■ **PAGE EXTRACT**:

/---

C. Tenant fails to observe or perform any of the other covenants, conditions or provisions of this Lease and Tenant fails to cure such default within thirty (30) days after notice thereof in writing to Tenant.

D. Tenant files a petition in bankruptcy or for reorganization or for an arrangement pursuant to the Bankruptcy Act of the United States or shall be adjudicated a bankrupt or shall admit in writing its inability to pay its debts generally as they become due, or if a petition or answer proposing the adjudication of Tenant as a bankrupt pursuant to the Bankruptcy Act of the United States or any similar federal or state law is filed and such petition or answer shall not be discharged or denied within sixty (60) calendar days after the date of filing thereof.

E. A receiver, trustee or liquidator of Tenant or of all or substantially all the property of Tenant or of its interest in the Premises shall be appointed in any proceeding brought by Tenant, or if any such receiver, trustee or liquidator shall be appointed in any proceeding brought against Tenant and if such receiver, trustee or liquidator shall not be discharged within sixty (60) calendar days after such appointment.

F. The Premises shall have been abandoned or left unoccupied for twenty-five (25) consecutive calendar days.

\---

■ **DATA PROVIDED**:
/---

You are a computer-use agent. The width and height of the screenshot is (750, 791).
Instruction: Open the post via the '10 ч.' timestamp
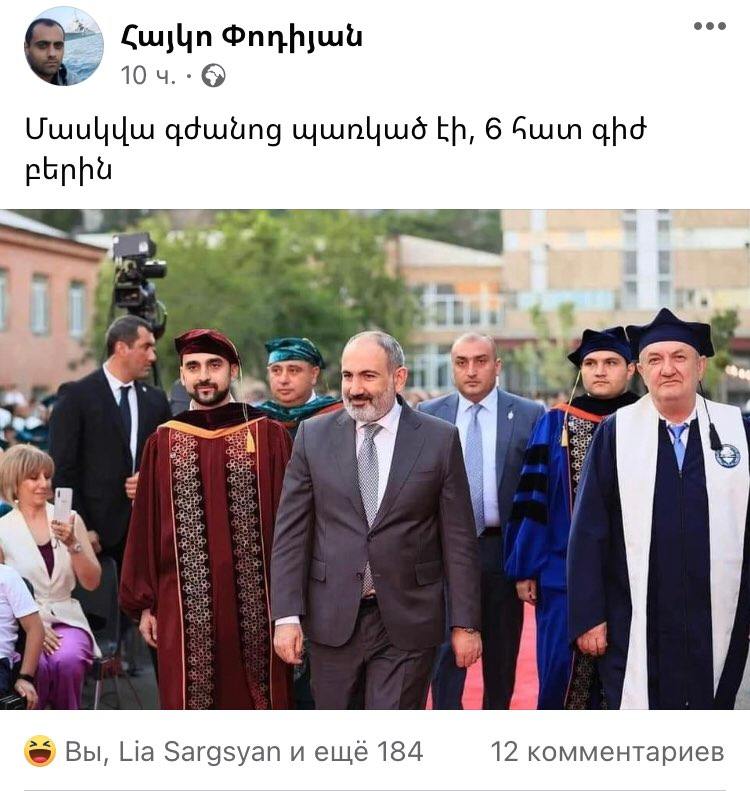tap(148, 76)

\---

■ **WRITTEN TASK**:
Answer these questions from the lease excerpt:
1. After written notice, how many days does Tenant have to cure a default under the other covenants, conditions or provisions of the Lease?
2. Within how many calendar days after filing must a petition or answer proposing Tenant's adjudication as a bankrupt be discharged or denied?
3. For how many consecutive calendar days must the Premises be abandoned or left unoccupied?
The lines have no connection to the lease excerpt.

■ **OUTPUT OF THE EXERCISE**:
1. Thirty (30) days.
2. Sixty (60) calendar days.
3. Twenty-five (25) consecutive calendar days.